Eva, crying and wincing, still had on her white dressing robe, now splotched in big red stains that did not previously exist. Her feet displayed wounds the soup could not possibly have caused.

“I take no responsibility for her make-believe,” said Meridia.

Daniel took her elbow. “Dearest, did you say those things to Mama?”

“She certainly did. Patina saw everything. Patina!”

Like a terrified child, Patina hobbled in from the kitchen. Instantly Eva and Elias were upon her, asking so many questions with such rapidity that the old woman could only stare from one to the other in misery.

“Did she or did she not throw the soup at me?”

“Speak up! Why are you standing there shaking like an idiot?”

Meridia would not tolerate this. “I threw the soup. And I don’t regret it one bit.”

“She admits it!” exclaimed Elias triumphantly. “You see what kind of demon you’ve married, son?”
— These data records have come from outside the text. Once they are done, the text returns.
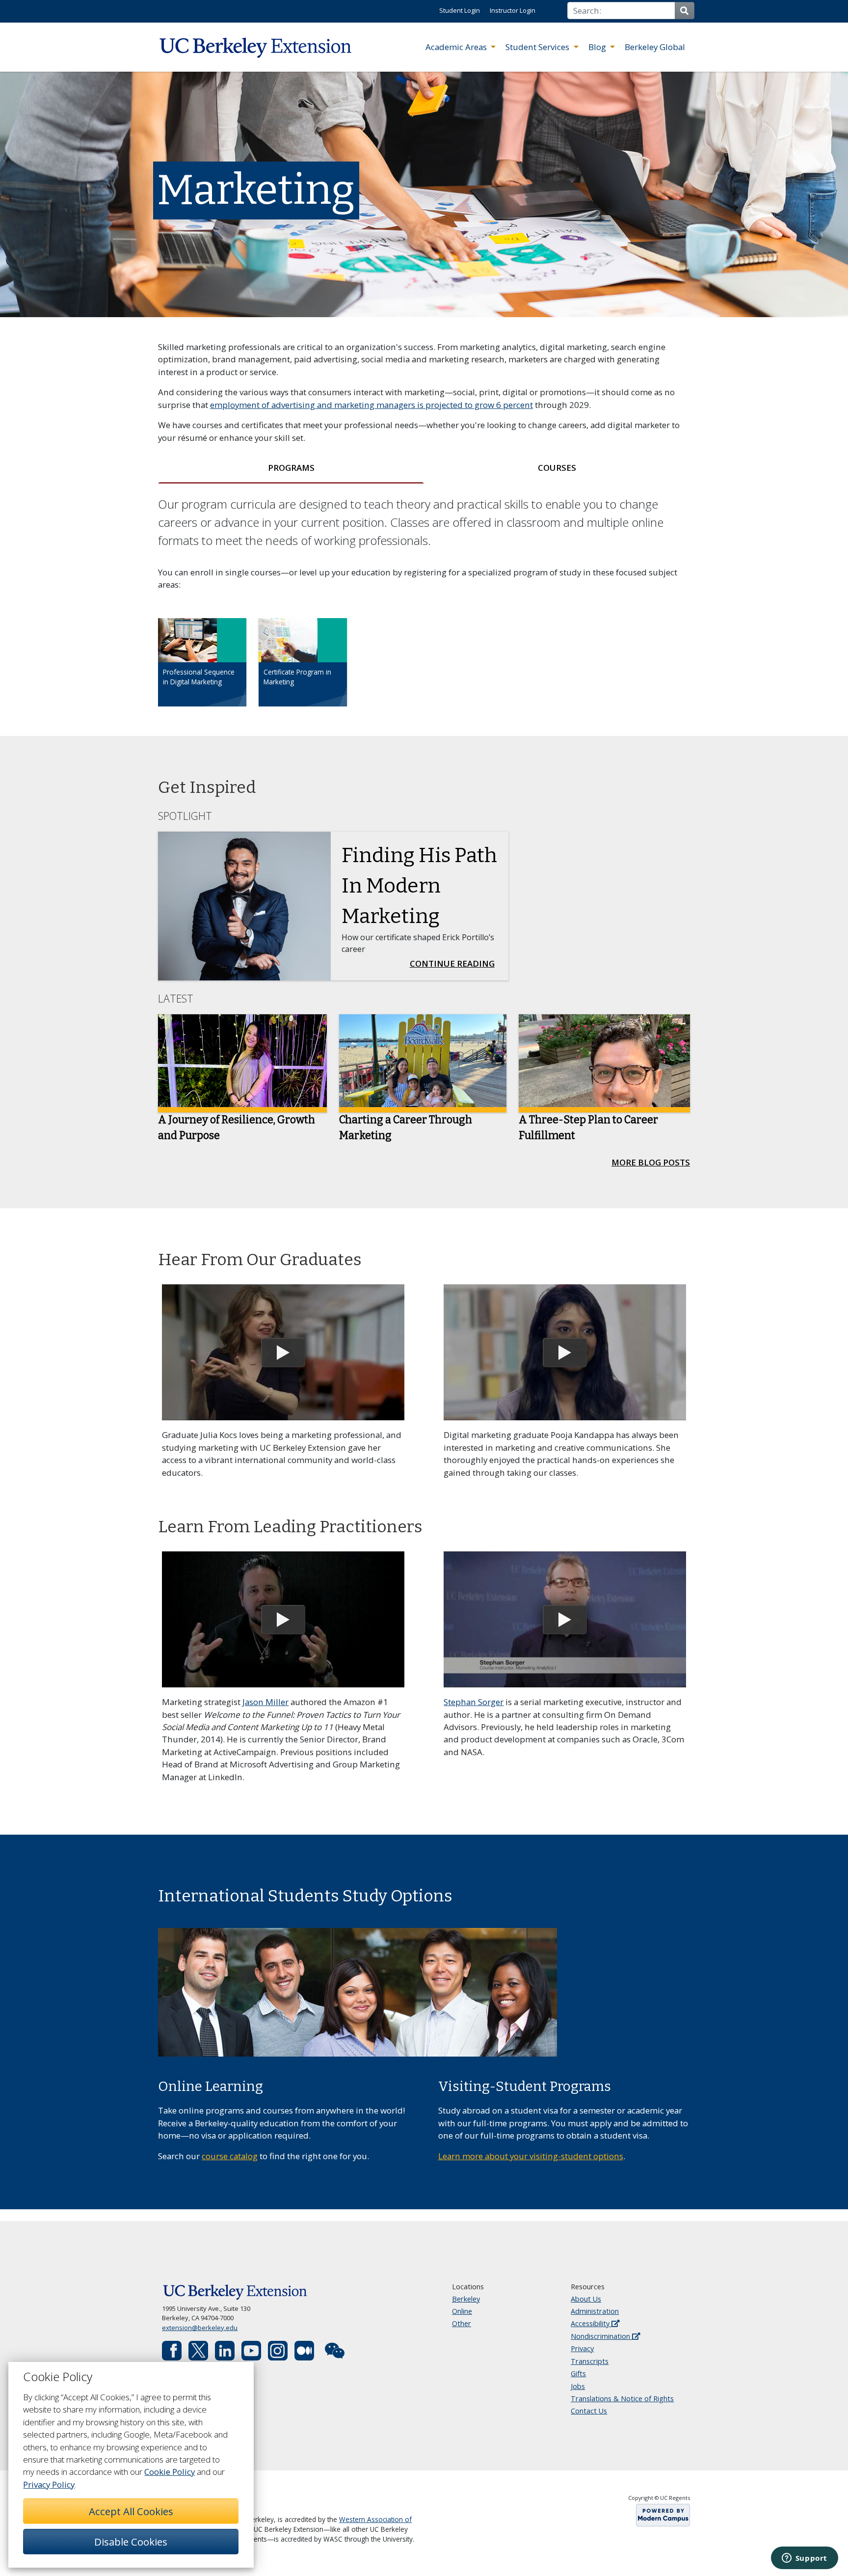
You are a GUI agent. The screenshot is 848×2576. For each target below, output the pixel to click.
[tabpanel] (424, 609)
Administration (595, 2311)
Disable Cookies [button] (130, 2542)
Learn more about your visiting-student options (530, 2156)
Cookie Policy (169, 2471)
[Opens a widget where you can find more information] (804, 2559)
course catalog (230, 2156)
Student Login (459, 10)
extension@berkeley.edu (200, 2327)
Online (462, 2311)
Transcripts (590, 2361)
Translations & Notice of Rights (622, 2398)
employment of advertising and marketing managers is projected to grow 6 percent (371, 404)
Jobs (578, 2386)
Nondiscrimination (601, 2336)
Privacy (582, 2348)
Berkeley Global (655, 47)
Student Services (538, 47)
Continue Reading (455, 963)
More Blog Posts (650, 1162)
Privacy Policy (49, 2484)
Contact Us (589, 2410)
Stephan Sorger (474, 1702)
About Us (586, 2299)
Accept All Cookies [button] (131, 2511)
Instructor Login (512, 10)
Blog (598, 47)
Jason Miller (265, 1702)
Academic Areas (457, 47)
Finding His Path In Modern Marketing (419, 885)
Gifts (578, 2373)
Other (461, 2323)
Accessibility (591, 2323)
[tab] (291, 468)
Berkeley (466, 2299)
Meridia gave her father-in-law a look so cutting that any other man would have smarted from the slice. But Elias—she saw right away—was not himself. Bloodshot and haggard, he looked as though he had not slept in days, and there was a ruthlessness to his movement that told her he was demented enough to do anything. Only once had Meridia seen that look, the night Eva got him into a rage over the neighbor’s mastiff. All of a sudden it hit her with a bolt of panic. Eva’s bees had put in more than one morning’s work on Elias. In the flush of her rebellion, Meridia had misunderstood one thing: the dying stench of the roses was not meant to afflict her sleep, but to mask the bees’ insidious drone. For five nights, while her eyes watered and her throat rasped, the abominable insects had been laboring overtime—accusing, distorting, toting up every act of disobedience. She could only imagine the damage they were causing Elias.

“Is it true, Meridia?” asked Daniel. “Why did you do it?”

She had avoided his eyes until then. What she saw now confirmed what her heart already knew. He looked baffled and wounded, yet though her whole being ached with tenderness for him, she recognized him for the boy he still was.

“What does it matter?” she said. “You won’t take my word over theirs.”

“Dearest! What are you saying?”

“Don’t listen to her, son,” said Eva. “Can’t you see how she’s toying with you?”

“If she doesn’t apologize, Daniel, there’s no room for her in this house.”

“What do you—but that’s absurd, Papa!”

“Put her in her place, Daniel. Who will defend your mother if you won’t?”

Eva backed this with a wracking sob.

“We need to calm down, all of us,” said Daniel. “I’ll take Meridia out for a walk. When we get back, we’ll discuss this rationally.”

Elias looked as if he was ready to explode. “Has she turned you into a woman? Robbed you of manhood
and
dignity? Tell your wife she’s got two words to choose from. Sorry or good-bye. Which will it be?”

Daniel was speechless. It was Meridia who made the decision for him.

“I’ll leave,” she said. “There’s room for me in my father’s house.”

For a few seconds no one said anything, realizing the challenge had been thrown and taken too far. And then Eva looked at Elias until he roared in anger.

“Then leave at once! I won’t tolerate your impudence a moment longer. And don’t you dare take anything that doesn’t belong to you!”

Not deigning to reply, Meridia went into her room for the most precious thing she owned. At the bottom of the sandalwood trunk, hidden beneath layers of her bridal dress, was the gold jewelry set Gabriel had given as part of her dowry, the same one Eva had decided she could keep. She had no time for anything else. Lashed by the voices behind, Meridia took the velvet box and returned to the hallway.

Daniel moved toward her, but Elias pushed him back.

“Stay where you are,” he warned.

“Papa! You can’t do this to us.”

“Don’t call me Papa if you’re stupid enough to defend that varmint. In two months’ time, I’ll marry you to a wife who knows how to respect you.”